Guardando al cast di Ti regalo la mia morte, Veronika ha da tenere a bada un gruppo di donne dal carattere forte e spiccata personalità
«E' vero, ma anche con un'alta consapevolezza della professionalità d'attrice. Tutta la compagnia si sta mettendo al servizio dello spettacolo, oserei dire di Fassbinder, io compreso. C'è una generale presa in carico dei singoli e del gruppo di questa operazione fassbinderiana che gratifica, che entusiasma. E questo al di là dell'esito e del debutto davanti al pubblico».

Cosa vuole da Ti regalo la mia morte, Veronika?
«Mi piacerebbe facesse discutere, insomma vorrei che la voce provocante e spiazzante di Fassbinder avesse il suo effetto sul pubblico, che ponga interrogativi, che attivi la reazione e il dialogo che sono naturali nel teatro, quando questo dice del nostro essere nel mondo, della nostra condizione presente».

Un po' come è accaduto in Natale in casa Cupiello....
«No perché quelle sono state polemiche legate al rapporto col testo che io ribadisco con forza di aver trattato con tutto l'amore possibile, Eduardo De Filippo fa parte del mio dna.

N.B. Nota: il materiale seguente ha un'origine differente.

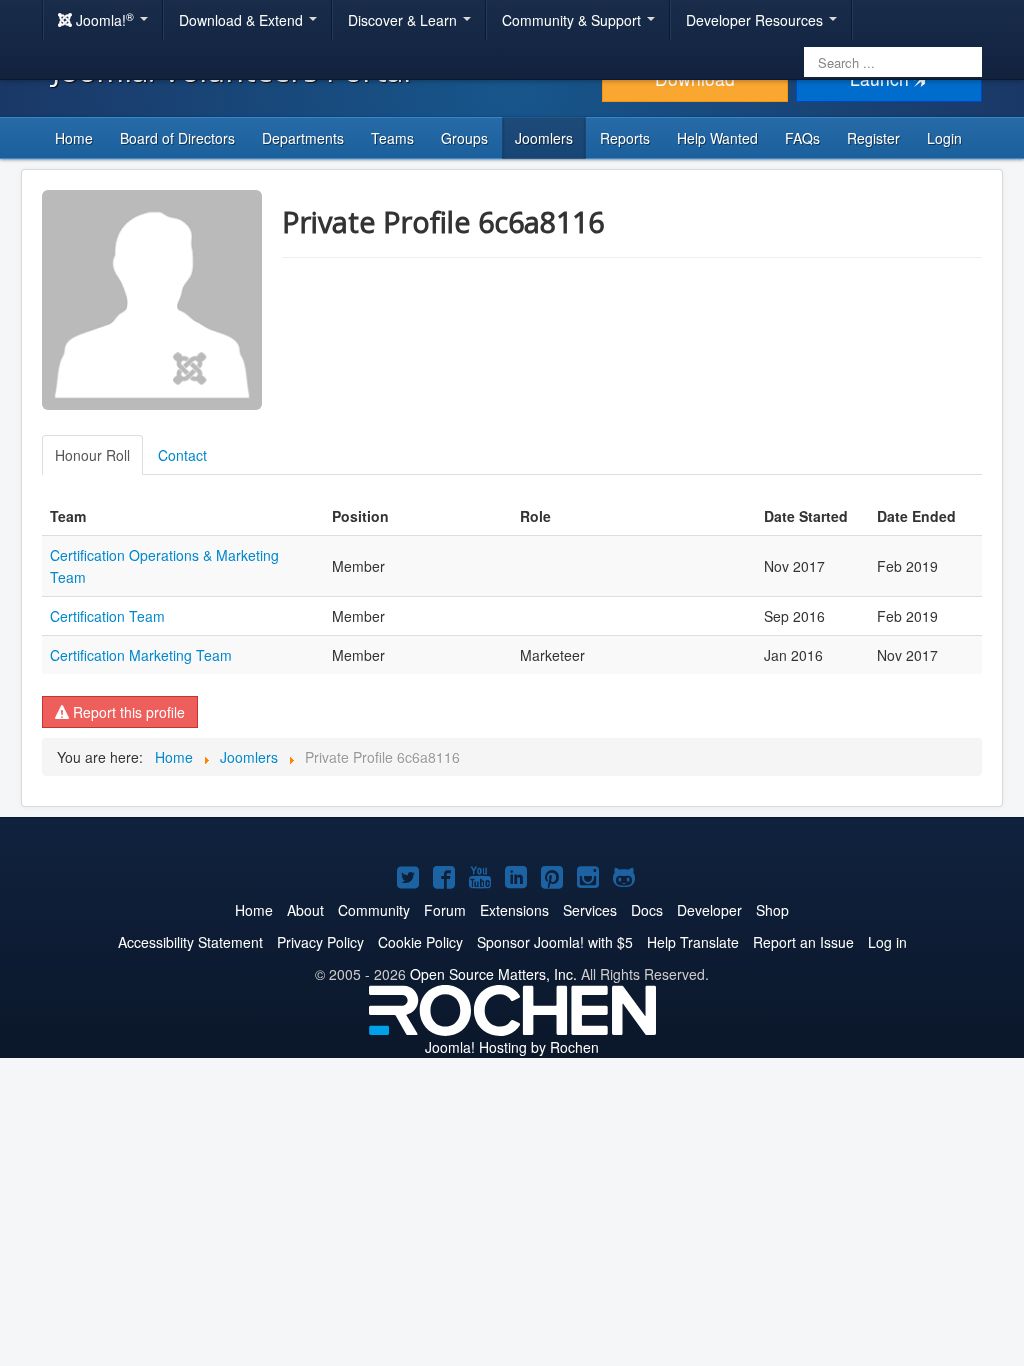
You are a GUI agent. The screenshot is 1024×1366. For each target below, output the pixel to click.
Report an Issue (803, 942)
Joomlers (544, 138)
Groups (464, 138)
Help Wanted (717, 138)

Con ciò mettere in scena Eduardo de Filippo non vuol dire rifare Eduardo, scimmiottarlo.... Con Natale in casa Cupiello le polemiche dei puristi (mah!) hanno avuto la meglio... Quando dico che vorrei che il mio Fassbinder facesse discutere mi riferisco alla necessità che venendo a teatro, avviando il dialogo con ciò che accade in scena qualcosa deve accadere anche nello spettatore. Non mi piace il teatro che non influisce su chi vi assiste, che non chiama in causa uno spiazzamento che dovrebbe portare a riconsiderare parte delle nostre conoscenze o semplicemente mostrarci una prospettiva diversa da cui guardare il mondo o il nostro quotidiano».

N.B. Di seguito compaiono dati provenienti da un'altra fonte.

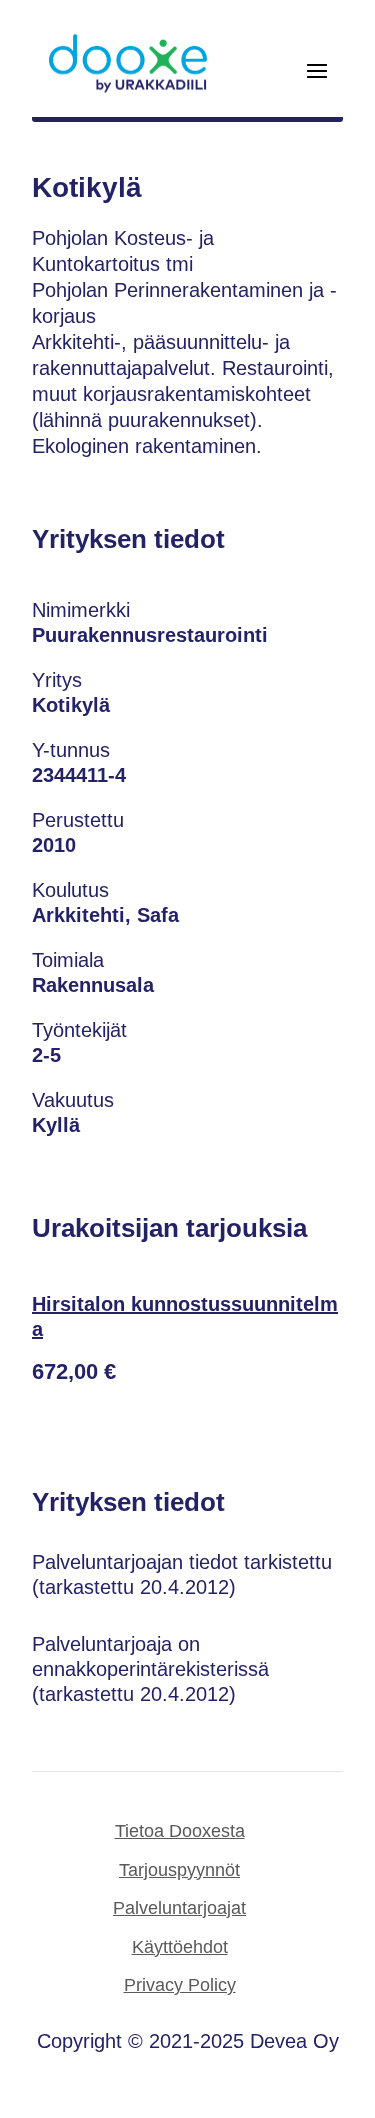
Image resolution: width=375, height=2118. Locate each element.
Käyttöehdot (180, 1947)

Insomma Fassbinder allo Storchi, prodotto da uno stabile nazionale come l'Ert: c'è più di un motivo per una riflessione sulla politica del teatro e della contemporaneità in scena...

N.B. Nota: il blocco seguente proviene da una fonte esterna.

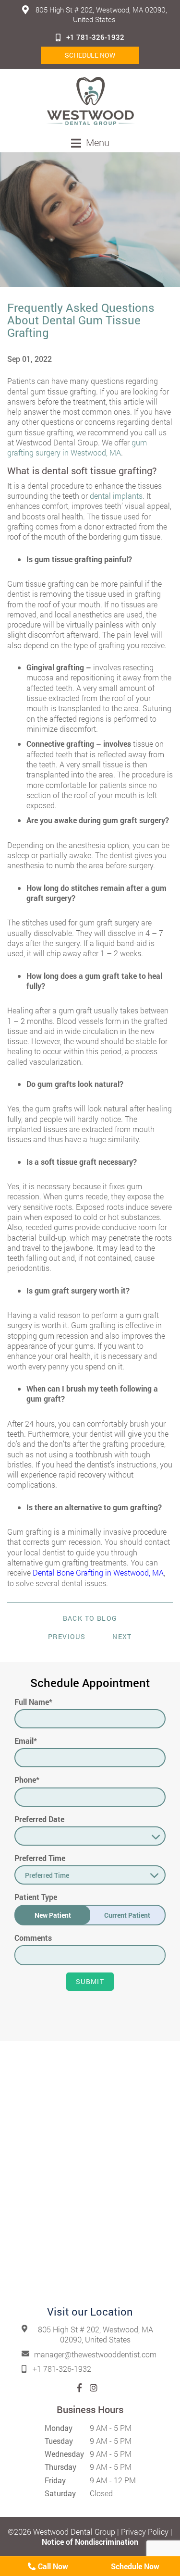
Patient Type (35, 1897)
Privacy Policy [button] (144, 2532)
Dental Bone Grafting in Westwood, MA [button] (98, 1572)
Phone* (26, 1780)
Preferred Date (39, 1819)
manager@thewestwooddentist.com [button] (95, 2354)
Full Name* (33, 1702)
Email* (25, 1741)
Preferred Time (39, 1858)
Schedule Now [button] (90, 55)
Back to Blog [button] (90, 1618)
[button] (90, 101)
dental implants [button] (116, 496)
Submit (90, 1981)
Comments (33, 1938)
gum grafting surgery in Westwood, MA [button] (77, 447)
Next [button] (122, 1636)
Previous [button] (66, 1636)
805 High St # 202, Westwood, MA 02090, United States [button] (100, 14)
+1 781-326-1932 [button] (95, 37)
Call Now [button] (52, 2566)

«Beh Ert e Modena sono un esempio importante, che credo faccia scuola rispetto a quanto accade altrove. Credo che la scelta di Pietro Valenti di produrre registi che hanno una forte cifra contemporanea e di proporli nei cartelloni tradizionale vada in una direzione della formazione del pubblico, di un pubblico contemporaneo. E' logico che se in un cartellone di prosa metto un Romeo Castellucci questo sembra un ufo e la protesta del pubblico più tradizionale è quasi scontata, ma se pian piano a fianco di scelte diciamo della 'tradizione' si pongono spettacoli legati al contemporaneo la sensazione di extraterrestri che atterrano sul palco del teatro della città va via via sfumando. Questo credo sia il compito dei direttori artistici, mettere in atto strategie per la creazione di un nuovo pubblico, o meglio di un pubblico che sappia e abbia l'opportunità di confrontarsi con i diversi linguaggi della scena. Questo credo accada da anni a Modena, divenuta – come dicevo all'inizio – una capitale per il teatro contemporaneo in cui il dialogo fra ciò che è in scena e i territori è costante, costruito passo passo, in un'ottica di formazione di uno spettatore curioso e disponibile alle prospettive che può offrire il teatro, quel teatro che spiazza, fa discutere, pone nuovi punti di vista possibili sulla realtà».